AUSGANGSTEXT =
━━━━━━━━━━
Alle einem Auskunftsersuchen folgenden Mitteilungen werden je nach Praktikabilität in schriftlicher Form oder durch unmittelbare Kontaktaufnahme an die jeweils zuständige Behörde oder ihren bevollmächtigten Vertreter gerichtet.
Zuständige Behörde für die Bundesrepublik Deutschland: | Zuständige Behörde für Jersey: |
Bundeszentralamt für Steuern 53221 Bonn | The Minister for Treasury and Resources PO Box 353 Cyril Le Marquand House The Parade St Helier JE4 8UL |
in Bezug auf Steuerstrafsachen: | in Bezug auf Steuerstrafsachen: |
Bundesamt für Justiz 53094 Bonn. | die vorgenannte Behörde. |
Denkschrift zum Abkommen
I. Allgemeines
1. Ziele und Bedeutung des Abkommens
Im Mai 1998 veröffentlichte die OECD einen Bericht unter dem Titel "Harmful Tax Competition - An Emerging Global Issue". Der Bericht befasst sich insbesondere mit dem speziellen Umfeld, das sich in einer Reihe von Staaten und Gebieten entwickelt hat, welches es Bürgern anderer Staaten ermöglicht, ohne besonderes Risiko der Besteuerung in ihrem Heimatstaat zu entgehen. Dazu gehören der mangelnde Zugang zu Informationen, die für die Besteuerung relevant sind, oder die Weigerung, solche Informationen ausländischen Steuerbehörden auf Ersuchen zur Verfügung zu stellen.
━━━━━━━━━━
ERFASSTE ANGABEN =

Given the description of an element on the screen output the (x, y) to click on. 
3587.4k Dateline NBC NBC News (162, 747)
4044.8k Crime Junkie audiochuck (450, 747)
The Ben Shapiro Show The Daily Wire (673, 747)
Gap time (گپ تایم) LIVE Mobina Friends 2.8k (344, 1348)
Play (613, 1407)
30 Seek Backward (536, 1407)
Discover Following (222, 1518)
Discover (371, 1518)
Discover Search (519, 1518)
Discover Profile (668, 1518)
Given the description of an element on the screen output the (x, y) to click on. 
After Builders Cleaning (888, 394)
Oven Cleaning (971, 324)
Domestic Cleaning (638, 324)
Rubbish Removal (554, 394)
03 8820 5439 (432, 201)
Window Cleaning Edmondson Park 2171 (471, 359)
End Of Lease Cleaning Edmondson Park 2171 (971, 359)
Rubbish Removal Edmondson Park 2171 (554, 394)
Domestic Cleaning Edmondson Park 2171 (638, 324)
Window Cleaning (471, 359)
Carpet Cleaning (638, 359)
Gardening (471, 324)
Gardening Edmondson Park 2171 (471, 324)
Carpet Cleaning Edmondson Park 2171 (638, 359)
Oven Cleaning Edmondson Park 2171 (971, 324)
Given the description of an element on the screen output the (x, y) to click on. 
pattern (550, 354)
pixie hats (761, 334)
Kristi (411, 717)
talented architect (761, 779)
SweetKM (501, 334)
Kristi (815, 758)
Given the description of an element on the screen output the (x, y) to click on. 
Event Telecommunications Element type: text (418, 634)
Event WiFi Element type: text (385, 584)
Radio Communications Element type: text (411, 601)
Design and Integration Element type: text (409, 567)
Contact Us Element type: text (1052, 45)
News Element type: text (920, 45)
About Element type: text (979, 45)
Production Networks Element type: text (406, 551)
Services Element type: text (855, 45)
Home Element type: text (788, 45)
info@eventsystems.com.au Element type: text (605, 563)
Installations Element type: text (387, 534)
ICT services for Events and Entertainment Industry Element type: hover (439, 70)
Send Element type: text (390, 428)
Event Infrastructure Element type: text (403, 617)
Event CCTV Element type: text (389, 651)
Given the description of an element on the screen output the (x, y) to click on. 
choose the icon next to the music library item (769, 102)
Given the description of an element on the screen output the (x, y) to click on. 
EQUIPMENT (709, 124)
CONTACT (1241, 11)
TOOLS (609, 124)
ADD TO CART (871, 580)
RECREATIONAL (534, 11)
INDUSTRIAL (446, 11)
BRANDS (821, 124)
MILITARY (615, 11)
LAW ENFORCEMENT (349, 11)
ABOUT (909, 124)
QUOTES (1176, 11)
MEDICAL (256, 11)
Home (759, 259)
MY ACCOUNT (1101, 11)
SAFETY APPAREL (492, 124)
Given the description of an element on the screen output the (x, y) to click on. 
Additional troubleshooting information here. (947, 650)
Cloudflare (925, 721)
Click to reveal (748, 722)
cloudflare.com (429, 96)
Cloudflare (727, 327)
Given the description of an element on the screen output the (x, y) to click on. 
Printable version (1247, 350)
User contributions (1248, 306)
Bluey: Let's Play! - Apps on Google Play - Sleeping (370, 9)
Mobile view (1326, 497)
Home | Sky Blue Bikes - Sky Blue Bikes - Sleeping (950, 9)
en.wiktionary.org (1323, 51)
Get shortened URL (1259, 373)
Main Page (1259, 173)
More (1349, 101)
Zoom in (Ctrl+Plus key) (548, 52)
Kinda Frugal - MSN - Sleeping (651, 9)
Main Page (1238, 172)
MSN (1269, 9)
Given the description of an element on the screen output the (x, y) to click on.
━━━━━━━━━━
ARBEITSAUFTRAG = Setze den Ausgangstext zum Abkommen zwischen Deutschland und Jersey im Anschluss an seinen letzten Satz fort.

ANTWORT =
Schon mit der Annahme des Berichts hat der Rat der OECD den Steuerausschuss angewiesen, Maßnahmen zu ergreifen, um den schädlichen Steuerwettbewerb einzudämmen.
Dazu gehörte die Erstellung einer Steueroasenliste.
Auf dieser Liste war auch das britische Krongebiet Jersey verzeichnet. In einer politischen Erklärung vom 22. Februar 2002 hat sich Jersey gegenüber der OECD zur Akzeptanz der von der OECD entwickelten Grundsätze zu Transparenz und effektivem Auskunftsaustausch, wie sie in einem Musterabkommen der OECD aus dem Jahr 2002 niedergelegt sind, verpflichtet.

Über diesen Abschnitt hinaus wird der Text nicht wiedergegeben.